I don’t think it’s wrong to be unhappy with what the world has to offer. I don’t think it’s selfish to dislike what society means, requires, or suggests. I believe, truly, that there’s something else worth trying. That bothers some people; they seem to think that this is how we’ve always lived, and that there are no alternatives. A plane is in a dive toward water is still a plane flying in the air, until it just isn’t. No one supposes to think that planes overcome the laws of physics, aerodynamics. No, instead, they work with them, using them as support. Why is human life different? I live in a way fundamentally unsupportive and ignorant of my own mental and human nature; I think that a lot of people in civilization do. Our machine is flying, sure, but what happens when it’s just not?

Today I saw a double-feature package of Say Anything and Garden State. I haven’t seen Garden State in a long time. I used to watch it, but one day, I just turned it off. I was tired. I think I fell in love with it, because it has people who seem to genuinely feel connected, despite being so utterly dysfunctional and unconnected to both gas pumps, laws, and the rest of the world. It wasn’t that they fell in love, or that they had great adventures. I liked it, because they had each other, and that was beautiful. I didn’t buy that movie set, because I have them both. Though I like to think that those things can happen I also know that I didn’t watch either of them tonight, because every person I felt could of have co-starred with me in one of those is now either dead or not someone I would call a friend.

Ubuntu (as made famous by the Linux distribution) is an african word meaning something like, “I am, because you are.” I said that at the beginning of my last year in band camp, and while I still believe in it, I’m not sure I’ve met anyone else who does. I’m sitting here dreading work, thinking of my meaningless fight against everything I dislike is this society, knowing nothing I will do or have done has made any difference, and I just cannot find the positive attitude to go to work and help accomplish a goal. We’re working on an open-source project now, but the funny thing, the people who seem to be the most supportive of open-source, with all its ideals and good-natures, are the most abrupt, rudest mailing-list contributors. I think they don’t have enough time to live both in the fantasy communistic world they love, and the world of money and sense that requires you to pay the rent.
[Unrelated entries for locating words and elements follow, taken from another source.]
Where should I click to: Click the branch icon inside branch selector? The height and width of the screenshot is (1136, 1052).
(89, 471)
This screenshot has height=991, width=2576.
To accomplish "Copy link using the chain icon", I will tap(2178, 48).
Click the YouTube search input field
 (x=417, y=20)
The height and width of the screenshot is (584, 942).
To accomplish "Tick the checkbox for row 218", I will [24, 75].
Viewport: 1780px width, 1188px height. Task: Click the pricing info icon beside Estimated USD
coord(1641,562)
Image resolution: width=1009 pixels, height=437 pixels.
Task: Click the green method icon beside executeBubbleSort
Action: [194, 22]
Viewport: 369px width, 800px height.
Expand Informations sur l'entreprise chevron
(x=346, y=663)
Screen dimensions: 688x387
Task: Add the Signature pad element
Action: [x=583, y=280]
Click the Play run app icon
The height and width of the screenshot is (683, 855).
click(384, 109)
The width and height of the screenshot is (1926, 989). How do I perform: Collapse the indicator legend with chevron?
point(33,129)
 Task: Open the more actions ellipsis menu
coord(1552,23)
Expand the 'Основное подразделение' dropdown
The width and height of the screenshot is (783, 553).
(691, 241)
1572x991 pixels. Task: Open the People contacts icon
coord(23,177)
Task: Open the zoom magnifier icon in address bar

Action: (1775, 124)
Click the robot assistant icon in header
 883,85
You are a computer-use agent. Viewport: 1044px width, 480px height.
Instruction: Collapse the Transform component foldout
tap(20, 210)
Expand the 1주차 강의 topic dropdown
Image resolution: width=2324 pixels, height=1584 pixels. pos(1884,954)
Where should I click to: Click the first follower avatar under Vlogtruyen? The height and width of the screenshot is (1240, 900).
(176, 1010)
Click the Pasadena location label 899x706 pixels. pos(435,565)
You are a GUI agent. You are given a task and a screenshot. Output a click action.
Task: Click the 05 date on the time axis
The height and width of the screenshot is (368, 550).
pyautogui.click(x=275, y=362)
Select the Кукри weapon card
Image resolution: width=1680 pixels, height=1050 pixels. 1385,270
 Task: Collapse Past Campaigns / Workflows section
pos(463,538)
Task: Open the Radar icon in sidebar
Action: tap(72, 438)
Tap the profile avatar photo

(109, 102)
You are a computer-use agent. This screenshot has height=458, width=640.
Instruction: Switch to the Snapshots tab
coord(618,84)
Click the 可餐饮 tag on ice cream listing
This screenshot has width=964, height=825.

I just read that the Cern Laboratory is about to house the coldest space known to exist, even colder than deep space at 1.9 degrees Kalvin. It disturbs me that humans that even the deepest depths of space could be warmer than the future of quantum particle research. It’s like someone took the mentality of hate and infused into science to produce that stereotypical heart of ice. It almost makes me want to wait for God, or aliens. It’s weird, because I tried an astronomy class, and I hated it, but I can’t help but feeling like I belong somewhere out there. I hope, to-this-day, that someone will come to fetch me, tell me that’s all okay, and that I don’t need to be human anymore. I actually hope that my parents are really aliens looking for me, and I don’t feel like that’s anything to be ashamed of. I feel guilty and inconsolably sad. I don’t think that’s inappropriate. I think anyone with allergies should want to be clear of the dust when everything we know finally comes crashing down.